Cinco adolescentes são apreendidos por estupro coletivo em escola de PE
Jovens são suspeitos por dois casos diferentes de estupros de meninas de 14 anos, ocorridos em julho e agosto

Cinco adolescentes foram apreendidos por suspeita de envolvimento nos estupros coletivos de duas jovens de 14 anos em uma escola do município do Cabo de Santo Agostinho, na Região Metropolitana do Recife, ocorridos em julho e agosto deste ano.
O caso mais recente aconteceu durante o intervalo das aulas no dia 3 de agosto. Após a vítima relatar o caso, uma segunda adolescente contou à mãe que também havia sido vítima de estupro coletivo, ocorrido no dia 4 de julho.
A Polícia Civil de Pernambuco informou que cumpriu os mandados de apreensão em desfavor dos cinco adolescente e todos foram encaminhados para a UNIAI (Unidade de Atendimento Inicial), onde seguem à disposição do MPPE (Ministério Público de Pernambuco).
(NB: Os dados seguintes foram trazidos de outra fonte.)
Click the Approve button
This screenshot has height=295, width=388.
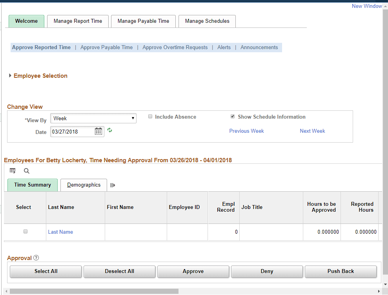pos(193,271)

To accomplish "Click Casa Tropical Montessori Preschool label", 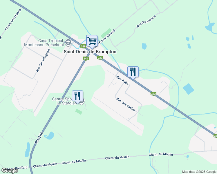I will [44, 43].
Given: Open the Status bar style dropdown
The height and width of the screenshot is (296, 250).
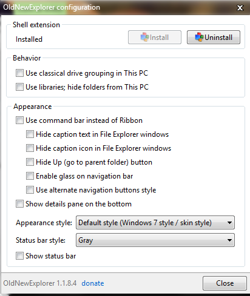Looking at the screenshot, I should 155,240.
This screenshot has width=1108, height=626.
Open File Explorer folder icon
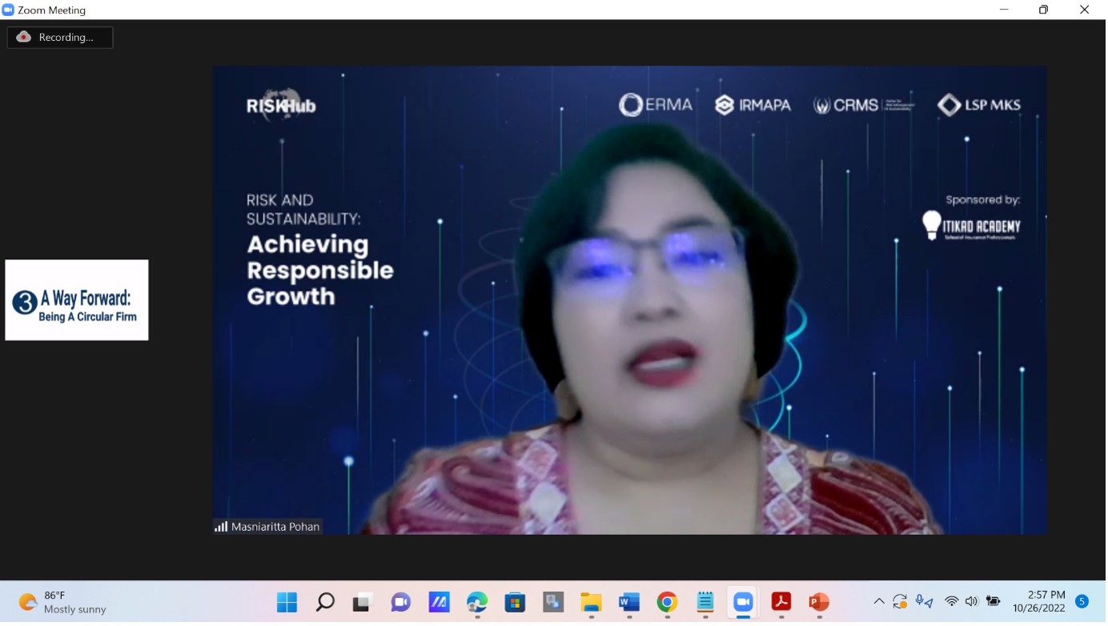[x=591, y=602]
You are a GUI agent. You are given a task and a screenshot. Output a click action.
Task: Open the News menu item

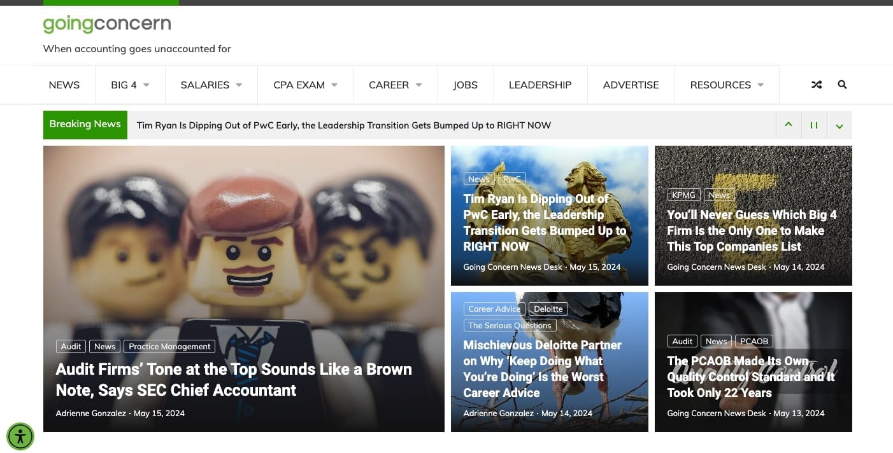tap(64, 85)
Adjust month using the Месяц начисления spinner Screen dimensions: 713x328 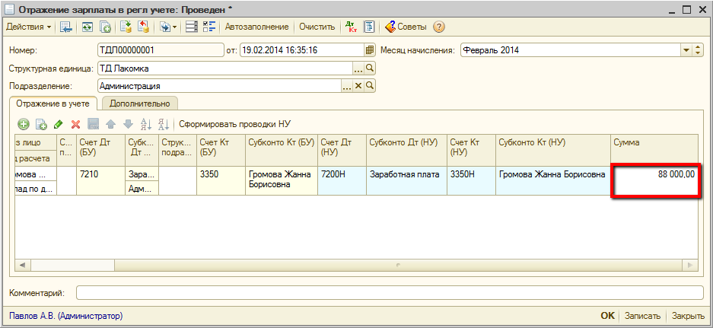(x=699, y=51)
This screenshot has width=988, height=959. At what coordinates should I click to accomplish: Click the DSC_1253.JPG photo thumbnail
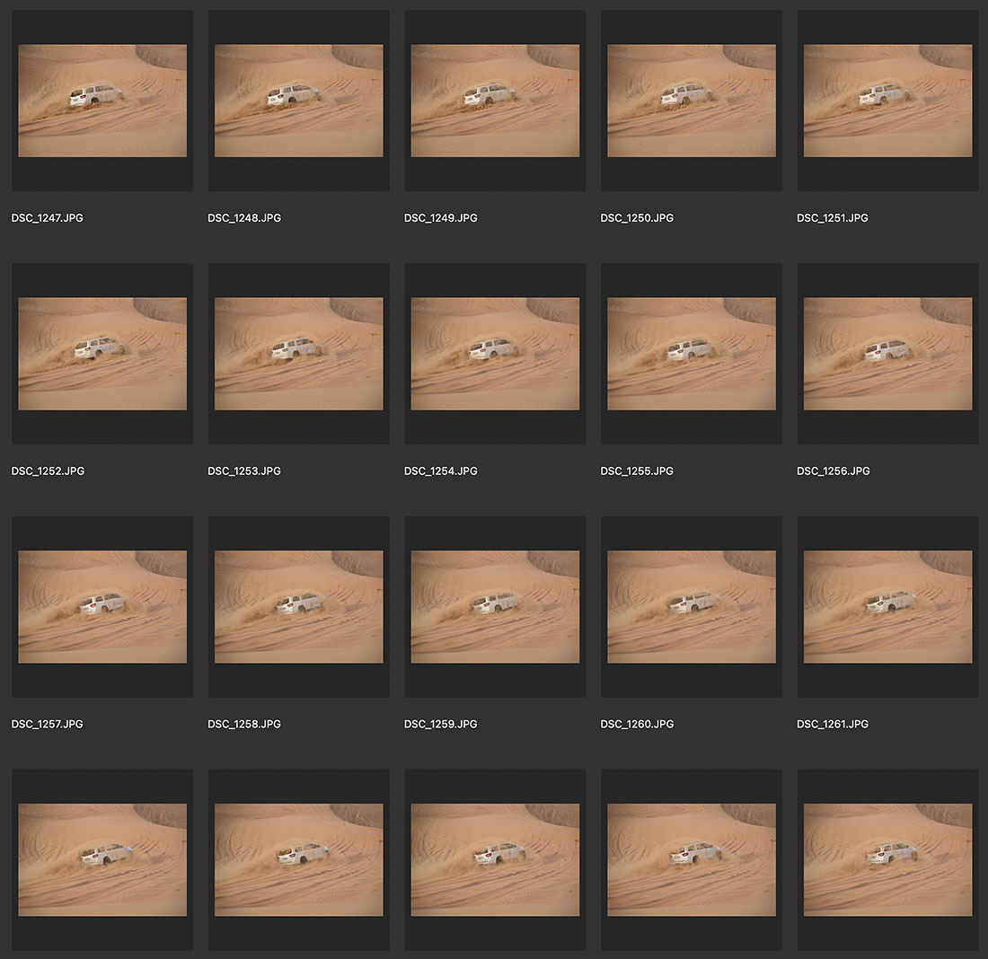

Em nota, a prefeitura do município diz ter acionado os serviços competentes para assegurar acolhimento, proteção e acompanhamento às adolescentes e seus familiares, incluindo atendimento especializado nas áreas psicossocial e de assistência social. Além disso, os suspeitos haviam sido afastados da rede municipal de ensino.
A gestão ainda afirma que "repudia de forma absoluta qualquer tipo de assédio, abuso ou violência, especialmente quando envolve crianças e adolescentes, e reforça que atuará com rigor, agilidade e responsabilidade sempre que houver qualquer ameaça à integridade dos estudantes da Rede Municipal."
O MPPE (Ministério Público de Pernambuco) acompanha o caso desde 5 de agosto, por intermédio da 1ª Promotoria de Justiça de Defesa da Cidadania do Cabo de Santo Agostinho, e afirma que adota as medidas cabíveis para o prosseguimento das apurações e acionamentos da rede de proteção em favor das vítimas.
Entenda o caso
Segundo a Polícia Militar, o 18º Batalhão foi acionado na manhã de 5 de agosto para verificar a denúncia de suposta violência sexual na unidade de ensino.
Aos agentes, a direção informou que havia tomado conhecimento da queixa envolvendo estudantes dentro da unidade dois dias antes. A gestão relatou ainda que uma outra aluna também teria relatado ter sido vítima de importunação sexual em outra ocasião.
A advogada que faz a defesa das vítimas, Luanny Porto, afirmou à reportagem que cinco estudantes da mesma turma estariam envolvidos no caso.
Relatos das vítimas
Segundo o relato, uma adolescente, de apenas 14 anos, teria retornado à sala de aula após a merenda no dia 3 de agosto, quando um grupo de estudantes teria apagado as luzes, derrubado a jovem com uma "rasteira" e iniciado as agressões.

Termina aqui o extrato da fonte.